Whether it be a new baby, a new career, or keeping cancer at bay, each has both magic and the responsibility of forever.  The mystical being that is our firstborn child has been transformed into an around-the-clock eating, pooping, and crying machine.  The joy of remission is transformed into doubt.  How can I be feeling physically and emotionally awful in the presence of such good news?  I am just like the new parent:  swayed by magical moments but exhausted and engulfed by the magnitude of forever.  Just like children are forever, the surveillance of cancer is forever.  In this first few months, the surveillance is also frequent and never far from mind.  

Worry.  The first time the newborn baby gets a fever, new moms are quickly overwhelmed with all-encompassing worry and fear.  When you, Alexandra, got your first fever, my mind raced through every awful thing it could possibly be.  So it is post-cancer:  any potential sign the cancer has returned: shortness of breath, the side stitch that won’t go away, blisters covering my body.  Is this some kind of allergic reaction, shingles, an infection from a weakened immune system? 
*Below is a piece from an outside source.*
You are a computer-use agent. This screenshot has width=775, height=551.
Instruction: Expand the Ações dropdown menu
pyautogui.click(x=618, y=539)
Fear.  A baby’s first steps, followed by a fall, and the most plaintive of cries as he has his first brush with autonomy.  Post-cancer, going back to work in a new job.  I can’t imagine that first day.  I don’t want to be different, or have people look at me with pity or distrust in my abilities.  Or, “I’m glad it was her and not me.”  I want to be invisible when I jump back in, normal, just like everyone else.

In between a new mother’s exhaustion, or in the post-destruction of cancer, each of us experiences the same dichotomy of feelings: intermittent joy, disbelief at our good fortune, fear, sadness, a new identity, a higher calling, love of mankind, and unexpected gifts as we find fellowship with other new moms or, other cancer survivors.

So if you see a new mom struggling, know that her baby didn’t come with an instruction manual.  This lack of a roadmap is what creates the highs, lows, and detours to places parents find to be both desolate and magical.

If you see me struggling to move forward, know that there is no instruction manual.  As any new mom will do, I will be happy, overwhelmed, and worried all at the same time.  I will question every decision I make, from nutrition, to exercise, to sleep, to re-entering the world of the healthy. 

And, behind every smiling face, know that a new mom is never without worry.  Likewise, a cancer survivor is never far from thinking about the next scans and whether that one phone call will bring freedom or a return ticket to the rollercoaster of the cancer world.

There are moments when I worry about having brought you two into such an uncertain world.  A single mom.  Worldwide acts of discrimination and hatred.  Rising political unrest.  A rapidly changing environment which could culminate in natural disasters unseen by modern man. 

But, kiddos, for every negative, there are thousands, if not hundreds of thousands of positives:  medical breakthroughs, the bonding and strengthening of communities in the face of discrimination, a child taking another child’s hand.  Gardens, a diverse and beautiful world, places to explore, the sun shining on your faces and the wind blowing in your hair.  Finding a career which lights your soul on fire.  Dogs.  Ice cream.  Bunnies.  Friends.  Family.  Real roller coasters, which you can get on…and then, minutes later, adrenaline flowing, get off, breathless, smiling, exhilerated. 

For every solo artist drawing hatred in our world, there are countless choruses singing love.  As you face the joys and sadnesses, highs and lows in your life, look for the choruses to follow.  You will always find them and you will be carried, unquestioningly, as your heart and mind bounce back and forth, finding old paths and discovering new.  That you are twins is your own personal chorus:  you have each other.  You live with your best friend.  You always have each other’s backs.